*PROBLEM DETAILS*:
Repeat the listing that comes next, leaving nothing out and changing nothing.

*PROVIDED ENTRIES*:

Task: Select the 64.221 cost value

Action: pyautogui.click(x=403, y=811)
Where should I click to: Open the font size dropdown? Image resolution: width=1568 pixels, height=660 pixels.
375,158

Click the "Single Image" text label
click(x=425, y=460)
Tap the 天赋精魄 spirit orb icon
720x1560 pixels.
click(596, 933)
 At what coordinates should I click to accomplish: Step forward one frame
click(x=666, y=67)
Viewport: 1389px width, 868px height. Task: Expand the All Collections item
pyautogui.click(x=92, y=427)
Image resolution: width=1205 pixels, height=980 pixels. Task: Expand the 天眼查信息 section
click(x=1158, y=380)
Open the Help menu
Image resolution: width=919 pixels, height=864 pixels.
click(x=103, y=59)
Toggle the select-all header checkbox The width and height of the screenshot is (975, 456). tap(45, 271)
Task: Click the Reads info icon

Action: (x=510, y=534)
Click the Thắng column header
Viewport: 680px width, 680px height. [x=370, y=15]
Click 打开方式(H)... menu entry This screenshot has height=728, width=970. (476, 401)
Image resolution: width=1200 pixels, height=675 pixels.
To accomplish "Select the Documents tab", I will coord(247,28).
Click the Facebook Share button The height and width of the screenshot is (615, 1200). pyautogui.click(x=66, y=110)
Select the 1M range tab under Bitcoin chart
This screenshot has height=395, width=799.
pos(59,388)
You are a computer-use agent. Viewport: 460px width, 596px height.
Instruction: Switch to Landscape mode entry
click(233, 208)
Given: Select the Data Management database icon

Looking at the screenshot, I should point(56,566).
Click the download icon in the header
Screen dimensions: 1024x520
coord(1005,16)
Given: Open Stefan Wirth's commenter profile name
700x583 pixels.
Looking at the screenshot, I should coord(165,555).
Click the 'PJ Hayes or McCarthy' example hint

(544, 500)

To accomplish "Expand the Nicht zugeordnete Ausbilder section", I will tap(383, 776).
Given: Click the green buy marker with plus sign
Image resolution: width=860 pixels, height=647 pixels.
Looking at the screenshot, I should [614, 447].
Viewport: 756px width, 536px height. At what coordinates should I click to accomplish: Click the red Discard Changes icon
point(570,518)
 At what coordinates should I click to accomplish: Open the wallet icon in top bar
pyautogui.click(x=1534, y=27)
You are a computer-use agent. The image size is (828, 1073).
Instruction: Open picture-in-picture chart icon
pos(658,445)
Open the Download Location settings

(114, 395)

*EXPECTED ANSWER*:
Task: Select the 64.221 cost value

Action: pyautogui.click(x=403, y=811)
Where should I click to: Open the font size dropdown? Image resolution: width=1568 pixels, height=660 pixels.
375,158

Click the "Single Image" text label
click(x=425, y=460)
Tap the 天赋精魄 spirit orb icon
720x1560 pixels.
click(596, 933)
 At what coordinates should I click to accomplish: Step forward one frame
click(x=666, y=67)
Viewport: 1389px width, 868px height. Task: Expand the All Collections item
pyautogui.click(x=92, y=427)
Image resolution: width=1205 pixels, height=980 pixels. Task: Expand the 天眼查信息 section
click(x=1158, y=380)
Open the Help menu
Image resolution: width=919 pixels, height=864 pixels.
click(x=103, y=59)
Toggle the select-all header checkbox The width and height of the screenshot is (975, 456). tap(45, 271)
Task: Click the Reads info icon

Action: (x=510, y=534)
Click the Thắng column header
Viewport: 680px width, 680px height. [x=370, y=15]
Click 打开方式(H)... menu entry This screenshot has height=728, width=970. (476, 401)
Image resolution: width=1200 pixels, height=675 pixels.
To accomplish "Select the Documents tab", I will coord(247,28).
Click the Facebook Share button The height and width of the screenshot is (615, 1200). pyautogui.click(x=66, y=110)
Select the 1M range tab under Bitcoin chart
This screenshot has height=395, width=799.
pos(59,388)
You are a computer-use agent. Viewport: 460px width, 596px height.
Instruction: Switch to Landscape mode entry
click(233, 208)
Given: Select the Data Management database icon

Looking at the screenshot, I should point(56,566).
Click the download icon in the header
Screen dimensions: 1024x520
coord(1005,16)
Given: Open Stefan Wirth's commenter profile name
700x583 pixels.
Looking at the screenshot, I should coord(165,555).
Click the 'PJ Hayes or McCarthy' example hint

(544, 500)

To accomplish "Expand the Nicht zugeordnete Ausbilder section", I will tap(383, 776).
Given: Click the green buy marker with plus sign
Image resolution: width=860 pixels, height=647 pixels.
Looking at the screenshot, I should [614, 447].
Viewport: 756px width, 536px height. At what coordinates should I click to accomplish: Click the red Discard Changes icon
point(570,518)
 At what coordinates should I click to accomplish: Open the wallet icon in top bar
pyautogui.click(x=1534, y=27)
You are a computer-use agent. The image size is (828, 1073).
Instruction: Open picture-in-picture chart icon
pos(658,445)
Open the Download Location settings

(114, 395)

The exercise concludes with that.